=== 本文 ===
大相撲の第55代横綱北の湖として優勝24回を誇った日本相撲協会の北の湖理事長(本名・小畑敏満=おばた・としみつ)が20日午後6時55分、直腸がんによる多臓器不全のため福岡市内の病院で死去した。62歳だった。現役時代は「憎らしいほど強い」と言われたほど圧倒的な力を見せ、引退後は協会トップとして相撲人気回復に尽力したが、近年は病魔との闘い。今場所も不退転の覚悟で闘病生活を送り、最後まで土俵から離れることを拒み続けた。昭和の大横綱の「壮絶な最期」を追悼公開――。

 協会トップの突然の訃報に、角界は悲しみに包まれた。北の湖理事長は19日夜に持病の貧血の症状を訴え、20日朝に救急車で福岡市内の病院に運ばれて入院した。血圧も低下し、点滴治療などで容体は安定したというが、夕方になって急変。13日目の打ち出しから約1時間後に息を引き取った。一報を受けた協会幹部は対応に追われ、病院には次々と親方衆が駆けつけた。

 現役時代、北の湖を優勝決定戦で破って初優勝を飾った九重親方(60=元横綱千代の富士)は「(相撲は)離れても組んでも良しで、万能な人だった。全く歯が立たなかったが、一つの目標として頑張って同じ地位になれた。(急死は)心労もあったと思う。一緒に仕事をした時期もあったが、率先してやってくれる人だった」と偉大な先輩横綱をしのんだ。

 2002年に理事長に就任。力士暴行死事件や弟子の大麻問題などで08年9月に辞任したものの、12年1月に返り咲いてからは相撲人気の回復と発展に尽力してきた。
===
課題の要件:
- 1) 北の湖理事長の死去を報じる本文の次の一文を英語に翻訳してください。「一報を受けた協会幹部は対応に追われ、病院には次々と親方衆が駆けつけた。」
- 2) 北の湖理事長の死去を報じる本文を、最後の文の後から書き継いでください。
=== 学習資料 ===
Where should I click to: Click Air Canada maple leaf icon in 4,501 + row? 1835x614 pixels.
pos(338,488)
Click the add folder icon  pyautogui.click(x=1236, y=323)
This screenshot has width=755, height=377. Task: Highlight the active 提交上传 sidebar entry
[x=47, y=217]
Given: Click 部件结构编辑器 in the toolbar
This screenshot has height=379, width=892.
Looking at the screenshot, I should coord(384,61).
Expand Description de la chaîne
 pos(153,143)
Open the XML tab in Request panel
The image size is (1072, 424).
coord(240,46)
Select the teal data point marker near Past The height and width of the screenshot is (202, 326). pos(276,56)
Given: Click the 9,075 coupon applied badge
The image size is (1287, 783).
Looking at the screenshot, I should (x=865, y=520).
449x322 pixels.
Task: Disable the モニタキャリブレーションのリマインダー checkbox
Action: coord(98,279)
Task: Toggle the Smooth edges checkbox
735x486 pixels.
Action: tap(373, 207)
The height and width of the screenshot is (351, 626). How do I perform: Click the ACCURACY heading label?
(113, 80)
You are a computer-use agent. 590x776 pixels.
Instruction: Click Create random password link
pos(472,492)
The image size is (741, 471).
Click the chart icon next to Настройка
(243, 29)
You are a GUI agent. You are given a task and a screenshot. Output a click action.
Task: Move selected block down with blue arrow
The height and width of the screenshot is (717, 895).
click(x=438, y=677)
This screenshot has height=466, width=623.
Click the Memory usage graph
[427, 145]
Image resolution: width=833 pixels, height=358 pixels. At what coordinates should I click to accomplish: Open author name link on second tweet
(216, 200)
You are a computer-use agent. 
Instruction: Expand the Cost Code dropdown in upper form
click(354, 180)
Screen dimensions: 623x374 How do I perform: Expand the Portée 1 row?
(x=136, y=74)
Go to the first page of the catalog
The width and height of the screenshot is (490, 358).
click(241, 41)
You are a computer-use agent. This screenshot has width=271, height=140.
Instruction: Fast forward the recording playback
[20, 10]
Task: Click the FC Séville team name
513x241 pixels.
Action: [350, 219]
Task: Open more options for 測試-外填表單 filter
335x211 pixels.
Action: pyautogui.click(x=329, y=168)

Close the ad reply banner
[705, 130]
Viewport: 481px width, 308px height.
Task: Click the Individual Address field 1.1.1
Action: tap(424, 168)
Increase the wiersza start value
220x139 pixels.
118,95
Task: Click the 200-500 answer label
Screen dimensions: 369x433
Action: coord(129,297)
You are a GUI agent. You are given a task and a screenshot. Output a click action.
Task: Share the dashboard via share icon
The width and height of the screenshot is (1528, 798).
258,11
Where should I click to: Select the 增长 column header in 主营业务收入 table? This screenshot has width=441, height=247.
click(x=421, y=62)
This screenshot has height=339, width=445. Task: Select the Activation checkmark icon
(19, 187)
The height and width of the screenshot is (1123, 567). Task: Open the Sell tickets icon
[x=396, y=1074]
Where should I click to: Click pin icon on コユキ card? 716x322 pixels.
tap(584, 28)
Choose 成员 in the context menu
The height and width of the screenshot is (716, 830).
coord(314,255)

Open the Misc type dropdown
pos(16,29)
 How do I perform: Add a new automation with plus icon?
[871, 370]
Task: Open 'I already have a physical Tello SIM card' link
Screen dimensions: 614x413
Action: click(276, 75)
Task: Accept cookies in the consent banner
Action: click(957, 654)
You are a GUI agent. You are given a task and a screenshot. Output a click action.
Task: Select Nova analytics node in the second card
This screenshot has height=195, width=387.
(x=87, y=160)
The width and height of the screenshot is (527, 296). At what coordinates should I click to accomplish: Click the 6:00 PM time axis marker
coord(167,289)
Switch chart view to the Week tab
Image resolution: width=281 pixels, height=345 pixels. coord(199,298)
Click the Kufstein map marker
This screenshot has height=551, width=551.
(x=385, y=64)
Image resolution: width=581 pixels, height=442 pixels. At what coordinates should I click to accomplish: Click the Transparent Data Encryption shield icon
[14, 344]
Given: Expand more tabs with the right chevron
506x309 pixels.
===
解答:
- 1) The association executives who received the first report scrambled to respond, and stablemasters rushed to the hospital one after another.

- 2)
 今場所も初日から亡くなる前日の12日目(19日)まで、幕内後半の取組中に理事室で報道陣に取材対応。顔色こそ優れなかったものの、はっきりとした口調で取組ごとの感想などを述べていた。横綱白鵬(30=宮城野)が10日目に奇襲の「猫だまし」を見せると、いつになく強い口調で「横綱としてやるべきことじゃない!」と毅然とした態度を見せていたほどだ。

 しかし、その裏側で体は病魔にむしばまれ、とても本場所に顔を出せるような状況ではなかった。実際、角界内では九州場所が始まる以前から、北の湖理事長の深刻な体調不安がささやかれていた。毎年、場所前に福岡で開かれる恒例の「横綱会」が中止となる異例の事態。維持員との交流会や福岡・住吉神社の横綱奉納土俵入り、力士らの安全を祈願する土俵祭りなど協会の公式行事はすべて欠席した。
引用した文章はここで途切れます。